◆ Instructions to follow ◆
Your task is to return the data below, word for word.

◆ The data ◆

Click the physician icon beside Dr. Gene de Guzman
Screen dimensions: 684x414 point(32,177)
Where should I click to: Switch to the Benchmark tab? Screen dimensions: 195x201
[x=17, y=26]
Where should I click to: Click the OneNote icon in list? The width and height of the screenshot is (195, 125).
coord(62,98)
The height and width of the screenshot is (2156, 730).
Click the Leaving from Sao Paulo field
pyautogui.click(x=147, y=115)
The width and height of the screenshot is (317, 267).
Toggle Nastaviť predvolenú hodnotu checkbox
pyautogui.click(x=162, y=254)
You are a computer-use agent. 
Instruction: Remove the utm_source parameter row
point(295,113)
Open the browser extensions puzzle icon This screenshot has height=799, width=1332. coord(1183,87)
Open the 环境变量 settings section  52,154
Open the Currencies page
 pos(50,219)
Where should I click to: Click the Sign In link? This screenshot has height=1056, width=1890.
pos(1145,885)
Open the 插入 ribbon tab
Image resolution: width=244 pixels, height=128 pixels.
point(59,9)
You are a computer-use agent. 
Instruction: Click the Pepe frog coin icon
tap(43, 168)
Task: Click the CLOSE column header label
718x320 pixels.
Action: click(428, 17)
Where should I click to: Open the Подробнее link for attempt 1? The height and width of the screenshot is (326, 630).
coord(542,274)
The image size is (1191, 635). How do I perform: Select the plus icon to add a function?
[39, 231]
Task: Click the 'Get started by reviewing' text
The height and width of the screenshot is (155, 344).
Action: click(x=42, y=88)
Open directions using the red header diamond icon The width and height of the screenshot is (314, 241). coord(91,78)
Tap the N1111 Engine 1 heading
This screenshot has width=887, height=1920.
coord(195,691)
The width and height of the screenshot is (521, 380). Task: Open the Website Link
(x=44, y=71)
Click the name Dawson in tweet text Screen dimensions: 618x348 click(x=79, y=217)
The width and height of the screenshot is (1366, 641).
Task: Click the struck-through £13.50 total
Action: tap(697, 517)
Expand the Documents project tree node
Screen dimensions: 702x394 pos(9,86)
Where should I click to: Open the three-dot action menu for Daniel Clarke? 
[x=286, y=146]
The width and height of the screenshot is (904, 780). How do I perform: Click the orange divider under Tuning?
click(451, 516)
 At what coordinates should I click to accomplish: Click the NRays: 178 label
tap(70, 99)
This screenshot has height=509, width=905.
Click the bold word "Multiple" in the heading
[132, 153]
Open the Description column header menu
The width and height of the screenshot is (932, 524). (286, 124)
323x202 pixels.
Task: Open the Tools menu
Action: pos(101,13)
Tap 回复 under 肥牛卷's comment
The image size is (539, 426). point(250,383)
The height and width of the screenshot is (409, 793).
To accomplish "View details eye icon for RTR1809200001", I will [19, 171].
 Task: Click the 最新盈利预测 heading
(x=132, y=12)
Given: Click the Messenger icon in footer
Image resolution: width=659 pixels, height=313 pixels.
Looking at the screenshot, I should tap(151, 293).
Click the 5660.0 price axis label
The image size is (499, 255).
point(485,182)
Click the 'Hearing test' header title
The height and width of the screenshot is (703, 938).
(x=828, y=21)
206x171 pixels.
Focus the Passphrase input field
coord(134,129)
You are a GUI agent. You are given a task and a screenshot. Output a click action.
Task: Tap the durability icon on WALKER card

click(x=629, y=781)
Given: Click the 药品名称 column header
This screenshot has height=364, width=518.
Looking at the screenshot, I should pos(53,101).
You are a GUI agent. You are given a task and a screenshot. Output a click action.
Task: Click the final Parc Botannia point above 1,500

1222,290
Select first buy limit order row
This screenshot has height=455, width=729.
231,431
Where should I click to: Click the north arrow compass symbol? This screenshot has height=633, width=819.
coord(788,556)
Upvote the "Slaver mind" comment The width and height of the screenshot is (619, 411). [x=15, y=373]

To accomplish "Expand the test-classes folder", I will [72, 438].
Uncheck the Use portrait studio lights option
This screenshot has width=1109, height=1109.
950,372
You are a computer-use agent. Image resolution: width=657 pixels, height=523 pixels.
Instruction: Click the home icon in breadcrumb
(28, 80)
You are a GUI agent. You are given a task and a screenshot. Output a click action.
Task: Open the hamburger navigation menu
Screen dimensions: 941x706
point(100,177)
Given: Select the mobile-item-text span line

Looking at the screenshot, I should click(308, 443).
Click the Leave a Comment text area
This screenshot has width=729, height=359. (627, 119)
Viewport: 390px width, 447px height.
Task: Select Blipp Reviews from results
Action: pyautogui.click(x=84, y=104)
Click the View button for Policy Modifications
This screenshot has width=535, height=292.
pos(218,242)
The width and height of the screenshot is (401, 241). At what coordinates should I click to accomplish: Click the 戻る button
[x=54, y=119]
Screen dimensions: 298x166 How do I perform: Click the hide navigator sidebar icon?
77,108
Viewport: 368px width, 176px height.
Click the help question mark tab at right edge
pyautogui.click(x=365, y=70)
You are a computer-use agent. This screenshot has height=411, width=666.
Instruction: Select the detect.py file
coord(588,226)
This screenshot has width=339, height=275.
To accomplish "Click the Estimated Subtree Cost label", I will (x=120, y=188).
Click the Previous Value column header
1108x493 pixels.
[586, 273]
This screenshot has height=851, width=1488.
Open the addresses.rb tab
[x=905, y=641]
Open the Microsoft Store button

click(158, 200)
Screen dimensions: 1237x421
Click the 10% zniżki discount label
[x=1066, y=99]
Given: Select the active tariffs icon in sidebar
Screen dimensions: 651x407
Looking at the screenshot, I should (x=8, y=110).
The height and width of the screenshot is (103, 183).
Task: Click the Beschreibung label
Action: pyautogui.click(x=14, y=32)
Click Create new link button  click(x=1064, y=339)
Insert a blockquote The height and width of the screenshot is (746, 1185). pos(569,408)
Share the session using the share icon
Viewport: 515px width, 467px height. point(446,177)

◆ Answer space ◆
Click the physician icon beside Dr. Gene de Guzman
Screen dimensions: 684x414 point(32,177)
Where should I click to: Switch to the Benchmark tab? Screen dimensions: 195x201
[x=17, y=26]
Where should I click to: Click the OneNote icon in list? The width and height of the screenshot is (195, 125).
coord(62,98)
The height and width of the screenshot is (2156, 730).
Click the Leaving from Sao Paulo field
pyautogui.click(x=147, y=115)
The width and height of the screenshot is (317, 267).
Toggle Nastaviť predvolenú hodnotu checkbox
pyautogui.click(x=162, y=254)
You are a computer-use agent. 
Instruction: Remove the utm_source parameter row
point(295,113)
Open the browser extensions puzzle icon This screenshot has height=799, width=1332. coord(1183,87)
Open the 环境变量 settings section  52,154
Open the Currencies page
 pos(50,219)
Where should I click to: Click the Sign In link? This screenshot has height=1056, width=1890.
pos(1145,885)
Open the 插入 ribbon tab
Image resolution: width=244 pixels, height=128 pixels.
point(59,9)
You are a computer-use agent. 
Instruction: Click the Pepe frog coin icon
tap(43, 168)
Task: Click the CLOSE column header label
718x320 pixels.
Action: click(428, 17)
Where should I click to: Open the Подробнее link for attempt 1? The height and width of the screenshot is (326, 630).
coord(542,274)
The image size is (1191, 635). How do I perform: Select the plus icon to add a function?
[39, 231]
Task: Click the 'Get started by reviewing' text
The height and width of the screenshot is (155, 344).
Action: click(x=42, y=88)
Open directions using the red header diamond icon The width and height of the screenshot is (314, 241). coord(91,78)
Tap the N1111 Engine 1 heading
This screenshot has width=887, height=1920.
coord(195,691)
The width and height of the screenshot is (521, 380). Task: Open the Website Link
(x=44, y=71)
Click the name Dawson in tweet text Screen dimensions: 618x348 click(x=79, y=217)
The width and height of the screenshot is (1366, 641).
Task: Click the struck-through £13.50 total
Action: tap(697, 517)
Expand the Documents project tree node
Screen dimensions: 702x394 pos(9,86)
Where should I click to: Open the three-dot action menu for Daniel Clarke? 
[x=286, y=146]
The width and height of the screenshot is (904, 780). How do I perform: Click the orange divider under Tuning?
click(451, 516)
 At what coordinates should I click to accomplish: Click the NRays: 178 label
tap(70, 99)
This screenshot has height=509, width=905.
Click the bold word "Multiple" in the heading
[132, 153]
Open the Description column header menu
The width and height of the screenshot is (932, 524). (286, 124)
323x202 pixels.
Task: Open the Tools menu
Action: pos(101,13)
Tap 回复 under 肥牛卷's comment
The image size is (539, 426). point(250,383)
The height and width of the screenshot is (409, 793).
To accomplish "View details eye icon for RTR1809200001", I will [19, 171].
 Task: Click the 最新盈利预测 heading
(x=132, y=12)
Given: Click the Messenger icon in footer
Image resolution: width=659 pixels, height=313 pixels.
Looking at the screenshot, I should tap(151, 293).
Click the 5660.0 price axis label
The image size is (499, 255).
point(485,182)
Click the 'Hearing test' header title
The height and width of the screenshot is (703, 938).
(x=828, y=21)
206x171 pixels.
Focus the Passphrase input field
coord(134,129)
You are a GUI agent. You are given a task and a screenshot. Output a click action.
Task: Tap the durability icon on WALKER card

click(x=629, y=781)
Given: Click the 药品名称 column header
This screenshot has height=364, width=518.
Looking at the screenshot, I should pos(53,101).
You are a GUI agent. You are given a task and a screenshot. Output a click action.
Task: Click the final Parc Botannia point above 1,500

1222,290
Select first buy limit order row
This screenshot has height=455, width=729.
231,431
Where should I click to: Click the north arrow compass symbol? This screenshot has height=633, width=819.
coord(788,556)
Upvote the "Slaver mind" comment The width and height of the screenshot is (619, 411). [x=15, y=373]

To accomplish "Expand the test-classes folder", I will [72, 438].
Uncheck the Use portrait studio lights option
This screenshot has width=1109, height=1109.
950,372
You are a computer-use agent. Image resolution: width=657 pixels, height=523 pixels.
Instruction: Click the home icon in breadcrumb
(28, 80)
You are a GUI agent. You are given a task and a screenshot. Output a click action.
Task: Open the hamburger navigation menu
Screen dimensions: 941x706
point(100,177)
Given: Select the mobile-item-text span line

Looking at the screenshot, I should click(308, 443).
Click the Leave a Comment text area
This screenshot has width=729, height=359. (627, 119)
Viewport: 390px width, 447px height.
Task: Select Blipp Reviews from results
Action: pyautogui.click(x=84, y=104)
Click the View button for Policy Modifications
This screenshot has width=535, height=292.
pos(218,242)
The width and height of the screenshot is (401, 241). At what coordinates should I click to accomplish: Click the 戻る button
[x=54, y=119]
Screen dimensions: 298x166 How do I perform: Click the hide navigator sidebar icon?
77,108
Viewport: 368px width, 176px height.
Click the help question mark tab at right edge
pyautogui.click(x=365, y=70)
You are a computer-use agent. This screenshot has height=411, width=666.
Instruction: Select the detect.py file
coord(588,226)
This screenshot has width=339, height=275.
To accomplish "Click the Estimated Subtree Cost label", I will (x=120, y=188).
Click the Previous Value column header
1108x493 pixels.
[586, 273]
This screenshot has height=851, width=1488.
Open the addresses.rb tab
[x=905, y=641]
Open the Microsoft Store button

click(158, 200)
Screen dimensions: 1237x421
Click the 10% zniżki discount label
[x=1066, y=99]
Given: Select the active tariffs icon in sidebar
Screen dimensions: 651x407
Looking at the screenshot, I should (x=8, y=110).
The height and width of the screenshot is (103, 183).
Task: Click the Beschreibung label
Action: pyautogui.click(x=14, y=32)
Click Create new link button  click(x=1064, y=339)
Insert a blockquote The height and width of the screenshot is (746, 1185). pos(569,408)
Share the session using the share icon
Viewport: 515px width, 467px height. point(446,177)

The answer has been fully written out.